Officials at Mazzoni Center are taking issue with a new directive from the city of Philadelphia and the Centers for Disease Control and Prevention that prevents service providers from inoculating people with extra doses of the COVID-19 vaccine extracted from vials.
Mazzoni is a comprehensive health-care agency located in Center City with a large LGBT clientele. So far, it’s administered just over 1,000 COVID vaccines to clients. In the past, staffers would pull about fifteen extra doses from vials each week and administer them to clients. But on March 12, the city emailed a directive to the agency stating: “Per the Centers for Disease Control and Prevention, any doses beyond the approved [emergency use authorization] should not be pulled for administration.”
The directive went on to state that only 10 doses per vial may be pulled from the Moderna vaccine vial, only six doses from the Pfizer vaccine vial and only five doses from the Johnson & Johnson vaccine vial. Mazzoni uses Moderna vaccine vials.
Critics of the policy say hundreds of doses are being unnecessarily discarded in Philadelphia on a daily basis rather than going into the arms of eligible vaccine recipients.
“Typically we get 11, sometimes 12 doses from each [Moderna] vial,” said Larry Benjamin, a Mazzoni spokesperson, in an email. “They [CDC and city] are saying anything over the 10 doses [from a Moderna vial] must be discarded. As a result, we had to waste five doses yesterday. For the first time after administering more than 1,000 doses, we had vaccine that went into the trash instead of someone’s arm. We deeply disagree with this order for obvious reasons. But we are bound by their orders or we risk being cut off from obtaining vaccine — which we know is desperately needed.”

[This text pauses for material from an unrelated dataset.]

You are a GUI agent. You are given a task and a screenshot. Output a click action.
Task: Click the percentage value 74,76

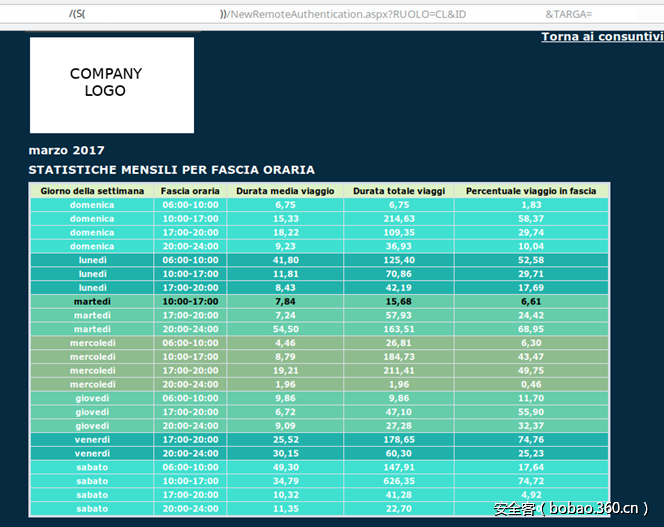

Jasmine Santana, medical assistant supervisor at Mazzoni, also expressed disagreement with the new policy. “It’s very sad,” Santana told PGN. “It really did bother us all deeply. We had a very tried and true system. We figured it out. And it deeply disturbed us to discard those additional doses. We’ve never thrown out any doses before this directive.”
Santana said Mazzoni pulled about 120 extra doses since January, prior to the new policy. “That’s 60 people [that got vaccinated],” she said. “It’s been pretty tough to get a [vaccine] appointment in Philadelphia. To be able to help out and vaccinate 60 extra people is an accomplishment for us.”
James Garrow, a spokesperson for the Philadelphia Health Department, explained the new policy. “The CDC has reiterated that the emergency use authorization that COVID vaccines are being administered under allows only a certain number of doses per vial,” Garrow said, in an email. “The rationale of their reiterating that is because we need to ensure that people can get second doses in the correct time frame. If we pull an extra dose from 10 Moderna vials at a clinic, then we would need to bring an additional vial to the second dose clinic, and we cannot order those extras. Pulling extra doses leaves people who need their second dose scrambling to find a second dose.”
Garrow said the policy isn’t “optional,” thus city health officials aren’t considering revising it. Garrow also said that wastage concerns expressed by Mazzoni “should be directed at Mazzoni’s contact in the [city’s] Immunization Program. They can explain the process, the new policy, and can work with them to develop processes to help minimize any wastage.”
In a related matter, Benjamin expressed concern with a new requirement that COVID vaccines be transported in a cooler when inoculations are administered offsite. He said a cooler is required even if the site is within walking distance, for example from Mazzoni Center at 13th and Bainbridge streets to the John C Anderson Apartments at 13th and Spruce streets. “This makes no sense,” Benjamin said. “Vaccine is good for 10 hours and we don’t have any events that are more than 8 hours tops.”
Benjamin noted that a cooler costs approximately $700. “[That] may not seem like a lot of money to the city,” Benjamin added. “But for us and other nonprofits it’s an unexpected expense that could potentially pull funding from other needed programming,”
Santana echoed Benjamin’s sentiments. “I would think the city would be able to help,” she said. “We are a year in this epidemic and the supply never seems to quite meet the demand — whether that be syringes or coolers or anything else we might need to effectively vaccinate the community.”
Regarding the new requirement for a cooler, Garrow said: “There are strict guidelines from the manufacturers about transporting, storing, and preparing vaccine through the cold chain. If the cold chain is broken — at all — the vaccine doses can spoil and they would all need to be thrown away. Some of the guidelines are as strict as requiring that the freezers with vaccines in them not being open for more than two minutes.”